通过这个途径我们转录了许多第一流的演奏。我给先生复制了一些精选的曲目和演奏。有时就把建英复制好了的磁带直接送先生复制。每次拿了磁带去,先生总要立刻复制,又不肯使用快速复制程序,说会破坏音质。所以送两盒90分钟的磁带,就会在先生家盘桓几小时,边听边聊,听先生谈天说地,真是快乐。一次建英告我他手里有一版极好的《福斯塔夫》,是卡拉扬指挥,G obbi和 Schwazkof领衔演出。我知先生喜欢这个戏,便告先生我们的“虏获”,先生说他也要一份。不记得因为什么原因耽搁,我一直没空去北大,先生竟来电话催问,想听这个版本的急切心情像个年轻人。先生似乎已经成了我们发烧友队伍中的一员。建英当时正在北大读研究生,我便请他上学时给先生送带子去。建英去先生家送了带子,还和先生聊了许久,回来告我周先生真有意思,说无标题音乐总听不大亲切,喜欢听歌剧,因为有词,听得明白。我们喜爱先生的天真谦逊。建英说当然不是先生听不懂,是先生自谦啊。

其实先生爱音乐是有所本的。一次和先生聊起音乐在希腊的地位,先生说苏格拉底都梦想当音乐家呢。先生是在讲《裴多篇》中苏格拉底所说他多次梦见自己应当去从事音乐活动,制作和演奏音乐。甚至当他以为他所从事的哲学就是最伟大的音乐时,又被那些梦所困扰,最后竟认定自己应该去从事通常意义上的音乐。他甚至用竖琴与和声的关系来讨论灵魂不朽的问题。在先生看来,哲学和音乐在其根本处是相通的,一个读哲学的人是不能不听音乐的。

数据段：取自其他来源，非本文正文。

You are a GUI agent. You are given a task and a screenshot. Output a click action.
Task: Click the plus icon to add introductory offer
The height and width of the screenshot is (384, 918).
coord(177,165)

过了一段时间再去先生那里,见书桌正面也摆上了架子,放满了录制的磁带,大约有两三百盒。除了我和建英为他录制的,他自己也搜集了不少音响资料。先生最感兴趣的仍是歌剧,尤其是以莎翁戏剧为底本的歌剧,逢此必收,版本颇全。威尔弟谱写的《奥赛罗》、 《福斯塔夫》、《马克白斯》都有二、三个版本。但直到我把玛丽亚?卡拉斯演唱的《奥赛罗》、《马克白斯》送到先生手上,他才真满足了。当时我甚至对先生说,能唱出莎翁悲剧感的惟卡拉斯一人而已。先生将信将疑。我手里有一版EMI公司出品的卡拉斯演唱威尔弟悲剧唱段全集,建英对此评价极高,我便为先生翻制了一套。先生听后感叹说,卡拉斯就是当代的塔尔玛啊!在莎士比亚的传奇剧中,先生最爱《暴风雨》。在先生的文章《莎士比亚的人格》中,先生极推崇普罗斯彼罗深厚的宽容精神。以为自此,莎翁的人生哲学原理、行为的最高规范便是“直接诉诸于人”。但对贝多芬受此剧影响谱写的d小调钢琴奏鸣曲(op31N°2)却觉听不出门道。先生自己分析说,许是对《暴风雨》一剧读得太熟,心里装了太多的定见,不自觉地在贝多芬的音乐中找,反而迷茫了。我便谈了自己的感想以就教于先生,说贝多芬在作品中表达的是他读《暴风雨》的感受和思考,用音乐这种极具体又极抽象的形势表现出来,不太可能有具体的对应,例如哪个乐句表现了沉船,哪个乐句表现了爱情、复仇、宽恕。先生回应说听音乐也要心无定见,才好体会。其实,贝多芬在一八O二年写下的《海利根镇遗书》中已经提到,他盼望在他死后,能与世界宽恕和解,与此同时,他创作了被称作《暴风雨》的d小调奏鸣曲。他对申得勒说,要理解这部作品,“去读莎士比亚的《暴风雨》吧”。这绝不是巧合,先生从《暴风雨》中读出的“出自深心之中的诚恳之念”——宽恕和解之道,必敲击过贝多芬的心弦。在先生看来,莎翁在他的《暴风雨》中告诫我们“凡是一个人,都与我们同样,即使他犯了错误,只要有醒悟,我们都有义务来回报自己的充分宽容……。他已从对自然的幻想与对人的过分要求转变为对人类缺点的哀怜”。我以为这正是贝多芬在d小调奏鸣曲中所要宣示给人们的。先生自然是懂贝多芬的。